Wooden houses with tinned roofs surrounded by rice fields. And Himalayas over the horizon.
Reshwari, a border town in Kashmir
The tourism department of the state of Jammu and Kashmir is encouraging visitors to give this place a try. We stayed at the tourist bungalow run by the Jammu and Kashmir Tourism Department.
This was the view from our window. At the stream local kids were having their everyday after school swim. We shared a mutual curiosity with them. This made for an interesting conversation. Starting with their swimming skills and favourite subject in school. And them wanting to know the cost of our camera!
Reshwari is set on a hilly forest. It is advisable to be back in the tourist bungalow before nightfall. For dinner, we had piping hot rice and Roganjosh.
Driving through Lolab valley
Women set out to the fields in Lolab valley.

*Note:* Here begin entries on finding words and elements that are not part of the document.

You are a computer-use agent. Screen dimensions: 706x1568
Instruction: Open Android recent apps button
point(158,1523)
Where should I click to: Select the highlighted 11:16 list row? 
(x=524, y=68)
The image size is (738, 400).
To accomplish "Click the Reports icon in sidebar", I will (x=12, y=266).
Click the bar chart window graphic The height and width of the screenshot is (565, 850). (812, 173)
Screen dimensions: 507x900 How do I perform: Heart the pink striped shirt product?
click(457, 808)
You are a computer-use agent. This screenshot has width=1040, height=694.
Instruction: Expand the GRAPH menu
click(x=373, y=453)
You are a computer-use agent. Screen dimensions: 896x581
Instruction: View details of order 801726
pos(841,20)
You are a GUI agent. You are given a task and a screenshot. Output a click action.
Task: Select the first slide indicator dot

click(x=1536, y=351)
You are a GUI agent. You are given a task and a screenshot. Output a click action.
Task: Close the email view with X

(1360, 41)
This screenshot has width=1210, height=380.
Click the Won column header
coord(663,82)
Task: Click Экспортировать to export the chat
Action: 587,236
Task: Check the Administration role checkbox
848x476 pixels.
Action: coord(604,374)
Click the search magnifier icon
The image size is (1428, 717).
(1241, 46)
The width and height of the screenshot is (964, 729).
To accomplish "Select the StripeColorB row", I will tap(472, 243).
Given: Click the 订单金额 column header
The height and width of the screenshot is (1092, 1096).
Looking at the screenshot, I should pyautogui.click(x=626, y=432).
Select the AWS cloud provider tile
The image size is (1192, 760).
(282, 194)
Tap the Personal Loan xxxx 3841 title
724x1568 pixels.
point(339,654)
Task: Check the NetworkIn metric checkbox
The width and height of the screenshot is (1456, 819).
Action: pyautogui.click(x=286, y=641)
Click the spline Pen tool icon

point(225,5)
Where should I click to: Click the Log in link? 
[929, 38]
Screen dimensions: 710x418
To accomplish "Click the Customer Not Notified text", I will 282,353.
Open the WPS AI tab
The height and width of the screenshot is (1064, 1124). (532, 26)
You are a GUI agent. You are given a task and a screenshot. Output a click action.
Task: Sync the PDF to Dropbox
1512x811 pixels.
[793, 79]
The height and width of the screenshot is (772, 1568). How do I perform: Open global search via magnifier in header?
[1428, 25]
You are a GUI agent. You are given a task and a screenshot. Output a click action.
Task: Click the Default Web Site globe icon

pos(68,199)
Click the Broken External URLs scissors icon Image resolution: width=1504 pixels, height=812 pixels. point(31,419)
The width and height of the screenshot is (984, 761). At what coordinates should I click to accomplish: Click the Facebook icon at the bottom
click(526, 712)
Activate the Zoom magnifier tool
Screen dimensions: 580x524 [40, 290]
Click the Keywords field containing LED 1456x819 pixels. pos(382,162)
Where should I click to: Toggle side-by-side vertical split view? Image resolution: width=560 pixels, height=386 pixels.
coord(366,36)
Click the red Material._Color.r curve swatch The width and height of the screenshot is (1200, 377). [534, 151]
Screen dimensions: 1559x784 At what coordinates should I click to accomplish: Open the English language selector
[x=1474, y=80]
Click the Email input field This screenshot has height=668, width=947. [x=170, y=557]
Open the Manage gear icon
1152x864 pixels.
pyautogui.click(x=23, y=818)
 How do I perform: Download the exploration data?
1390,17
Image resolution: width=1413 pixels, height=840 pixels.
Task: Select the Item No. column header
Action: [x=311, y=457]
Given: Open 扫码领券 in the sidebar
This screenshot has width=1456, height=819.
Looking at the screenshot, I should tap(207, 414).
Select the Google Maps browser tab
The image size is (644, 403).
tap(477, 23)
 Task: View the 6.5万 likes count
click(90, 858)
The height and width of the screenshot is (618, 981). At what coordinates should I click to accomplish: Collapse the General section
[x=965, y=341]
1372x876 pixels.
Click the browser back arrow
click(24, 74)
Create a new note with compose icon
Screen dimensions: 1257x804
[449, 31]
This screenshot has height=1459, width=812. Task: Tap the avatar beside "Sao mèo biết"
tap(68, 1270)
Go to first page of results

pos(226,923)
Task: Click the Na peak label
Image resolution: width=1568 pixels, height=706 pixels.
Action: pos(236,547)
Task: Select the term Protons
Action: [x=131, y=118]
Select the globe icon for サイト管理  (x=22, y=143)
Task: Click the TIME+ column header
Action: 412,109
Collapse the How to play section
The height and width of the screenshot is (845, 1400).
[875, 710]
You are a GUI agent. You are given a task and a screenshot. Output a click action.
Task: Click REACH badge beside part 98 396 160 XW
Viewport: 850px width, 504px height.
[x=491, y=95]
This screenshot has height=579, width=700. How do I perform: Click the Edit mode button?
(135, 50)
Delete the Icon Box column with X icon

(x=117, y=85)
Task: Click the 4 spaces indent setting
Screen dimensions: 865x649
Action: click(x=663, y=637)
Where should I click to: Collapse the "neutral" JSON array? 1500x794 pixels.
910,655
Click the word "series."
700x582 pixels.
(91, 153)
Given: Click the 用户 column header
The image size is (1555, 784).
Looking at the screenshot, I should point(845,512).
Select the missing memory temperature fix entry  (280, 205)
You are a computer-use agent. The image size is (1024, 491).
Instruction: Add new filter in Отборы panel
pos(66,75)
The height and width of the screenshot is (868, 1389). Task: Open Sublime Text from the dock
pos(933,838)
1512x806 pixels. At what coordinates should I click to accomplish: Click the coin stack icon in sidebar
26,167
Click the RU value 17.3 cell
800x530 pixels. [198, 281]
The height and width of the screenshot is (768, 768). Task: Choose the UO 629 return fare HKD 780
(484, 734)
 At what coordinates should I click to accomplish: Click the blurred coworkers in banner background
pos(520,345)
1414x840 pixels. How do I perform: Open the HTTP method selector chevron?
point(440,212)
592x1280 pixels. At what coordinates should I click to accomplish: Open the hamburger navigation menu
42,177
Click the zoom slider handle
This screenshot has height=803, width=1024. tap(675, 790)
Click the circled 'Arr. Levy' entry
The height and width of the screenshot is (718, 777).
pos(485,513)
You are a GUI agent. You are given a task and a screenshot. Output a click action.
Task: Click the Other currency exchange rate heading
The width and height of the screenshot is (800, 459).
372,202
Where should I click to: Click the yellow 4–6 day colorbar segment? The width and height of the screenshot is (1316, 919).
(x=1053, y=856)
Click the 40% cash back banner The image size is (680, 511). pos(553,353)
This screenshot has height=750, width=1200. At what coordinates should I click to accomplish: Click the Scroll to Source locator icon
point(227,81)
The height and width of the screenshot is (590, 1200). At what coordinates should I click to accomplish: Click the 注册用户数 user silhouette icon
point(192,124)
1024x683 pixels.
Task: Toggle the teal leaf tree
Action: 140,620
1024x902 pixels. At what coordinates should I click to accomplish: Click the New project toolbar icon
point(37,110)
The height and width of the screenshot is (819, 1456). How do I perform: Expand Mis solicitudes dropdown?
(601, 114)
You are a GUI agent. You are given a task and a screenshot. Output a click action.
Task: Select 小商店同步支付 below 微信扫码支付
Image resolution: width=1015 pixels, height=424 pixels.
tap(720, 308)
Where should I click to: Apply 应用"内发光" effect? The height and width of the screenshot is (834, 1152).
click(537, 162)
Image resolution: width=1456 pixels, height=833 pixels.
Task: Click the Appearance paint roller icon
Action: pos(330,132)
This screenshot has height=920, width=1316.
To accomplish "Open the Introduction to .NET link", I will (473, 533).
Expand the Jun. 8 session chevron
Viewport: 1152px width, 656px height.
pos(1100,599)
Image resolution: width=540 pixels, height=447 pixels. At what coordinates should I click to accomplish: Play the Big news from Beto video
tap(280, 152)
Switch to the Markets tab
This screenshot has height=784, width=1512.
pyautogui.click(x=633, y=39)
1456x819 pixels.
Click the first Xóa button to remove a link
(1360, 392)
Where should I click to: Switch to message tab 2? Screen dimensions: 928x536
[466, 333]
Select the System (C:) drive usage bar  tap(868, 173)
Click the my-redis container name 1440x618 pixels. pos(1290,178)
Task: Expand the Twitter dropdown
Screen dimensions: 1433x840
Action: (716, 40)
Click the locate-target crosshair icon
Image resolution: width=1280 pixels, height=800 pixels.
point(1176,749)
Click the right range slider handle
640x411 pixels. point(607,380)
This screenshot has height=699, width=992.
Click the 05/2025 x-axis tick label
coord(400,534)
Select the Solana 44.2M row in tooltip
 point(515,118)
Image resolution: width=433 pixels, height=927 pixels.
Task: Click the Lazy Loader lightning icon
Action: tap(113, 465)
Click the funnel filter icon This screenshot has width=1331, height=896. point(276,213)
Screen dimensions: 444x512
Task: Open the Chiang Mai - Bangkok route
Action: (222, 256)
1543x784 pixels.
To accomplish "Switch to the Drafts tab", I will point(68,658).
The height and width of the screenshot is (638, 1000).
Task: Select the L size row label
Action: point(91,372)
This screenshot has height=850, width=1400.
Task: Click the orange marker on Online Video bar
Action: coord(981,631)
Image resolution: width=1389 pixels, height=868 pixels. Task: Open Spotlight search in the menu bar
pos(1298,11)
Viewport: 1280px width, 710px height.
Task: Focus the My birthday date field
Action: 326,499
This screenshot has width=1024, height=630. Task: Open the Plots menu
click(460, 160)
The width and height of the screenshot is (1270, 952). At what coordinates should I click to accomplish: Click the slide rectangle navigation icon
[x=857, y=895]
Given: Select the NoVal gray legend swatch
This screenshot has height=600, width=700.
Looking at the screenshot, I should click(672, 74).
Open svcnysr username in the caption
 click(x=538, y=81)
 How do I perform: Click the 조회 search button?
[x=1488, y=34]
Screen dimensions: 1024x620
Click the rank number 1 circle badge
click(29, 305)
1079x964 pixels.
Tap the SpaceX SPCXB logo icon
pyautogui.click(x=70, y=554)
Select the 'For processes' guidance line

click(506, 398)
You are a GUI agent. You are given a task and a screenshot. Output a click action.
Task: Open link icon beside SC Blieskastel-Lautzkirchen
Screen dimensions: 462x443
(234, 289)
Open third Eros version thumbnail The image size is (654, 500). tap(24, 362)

Firewood is still a major source of fuel in the houses in rural Kashmir. Women make several trips in the day collecting wood for daily use in the kitchen. Around August, they also start stocking wood for the winter months.
Initially surprised at seeing us, they soon became pally. It was amusing for them, that we wanted to click their pictures. But they were relaxed and actually enjoyed being photographed.
Chandigham in Lolab valley
It is a perfect place for a lunch break just as we did.
However, if being surrounded by the fir forest at the back and the rice fields in front, catches your fancy, just stay on here.
Kalaroos village folks
It’s very rare that a car of tourists drives by these village roads.
And everybody is curiously peeping out of their windows!
This actually is a pretty rare sight in Kashmir: a female with the head not covered!
Satbern/ Satburn in Lolab valley
Not for money, mind you! Just for the pleasure of guiding – and showing off their local attraction!
Satbern is a rocky structure with seven doors. These doors lead to nowhere. Mystery seems to be its only purpose. This whole structure is supposedly traced back to the time of the Pandavas – from Mahabharat!
Kalaroos caves in Lolab valley
It was our first cave experience. This made the steep climb through the dark cave even more exciting.
The Kalaroos caves are still archaeologically unexplored. Folklore says they extend all the way to Russia!!
Kalaroos village view
Khumriyal in Lolab valley
Sipping some pink coloured namkeen chai (salty tea), we watched the sun set in the Himalayas. Flocks of birds were returning back to their homes in the firs and pines surrounding the tourist bungalow.
The entire village came to visit us. Along with the staff they were all eager to cater to our needs. The kids wanted to play with us (and the camera!). The women particularly told us to let them know if we needed anything!
In such pristine surroundings, there’s little else that one could want!